6.-Questions require operations like lookup, counting, superlatives, comparisons, arithmetic - more than just simple retrieval.
7.-Tables are converted to a graph format and logical forms/programs are used to query the graph to find the answer.
8.-Logical language includes primitives for entities, sets, count, argmax/min, intersection, etc. that can be composed.
9.-Learning maps questions to logical forms to answers, but only observes the final answer, making it a needle-in-a-haystack search problem.
10.-Features are defined over question and logical form tokens, and a linear model is trained to maximize getting the right answer.
11.-Extensive pruning and marginalization over logical forms is required. Takes 10 hours to train on 23K examples.
12.-Results show 37% accuracy, outperforming baselines. Getting right answer for wrong reasons is a challenge.
13.-Failures include language phenomena like comparisons, temporal relations, external knowledge, and mapping to table schema.
14.-Paradigm maps utterances to programs that are executed to produce the answer. Learning is done from input-output only.
15.-Framework also applied to mapping high-level natural language instructions to low-level robotic actions via post-conditions.
16.-Claims this fits the definition of "deep learning" by learning high-level abstractions via complex nonlinear transformations.
17.-Programs and vectors/matrices have complementary strengths and weaknesses in representing things like fuzziness vs crisp logical operations.
18.-Sentences map a world state to a boolean and behave like functions. Representations should be able to capture this.
19.-There is a factorization between understanding language and knowing facts about the world. Programs make this explicit.
20.-Data has been a bottleneck for semantic parsing.

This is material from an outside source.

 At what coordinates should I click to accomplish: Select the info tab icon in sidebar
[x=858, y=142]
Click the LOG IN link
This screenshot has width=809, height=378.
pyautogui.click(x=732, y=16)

New datasets were collected but are still small compared to vision.
21.-Data collection can be inverted - start from the KB and generate canonical examples that are then paraphrased by humans.
22.-This allows rapidly building semantic parsers for new domains "overnight" if you have the target database.
23.-Task stresses reasoning with multiple computational steps during prediction and needle-in-a-haystack search during training.
24.-Potential to combine discrete programs with continuous representations for better generalization while maintaining compositionality.
25.-Recent memory/attention architectures may provide new ways to approach these complex reasoning tasks.
26.-Programs provide a way to build up complexity compositionally from simple primitives - a powerful representation.
27.-Understanding is distinct from knowledge/memory and a controller learns to combine them to perform sequential reasoning.
28.-Scaling to large KBs with millions of entities poses challenges in representation, learning and efficient inference.
29.-Programs here use implicit iteration via set-based operations rather than explicit loops. Robot application uses a planner.
30.-Framework provides a way to probe the limits and capabilities of representations for language understanding and reasoning.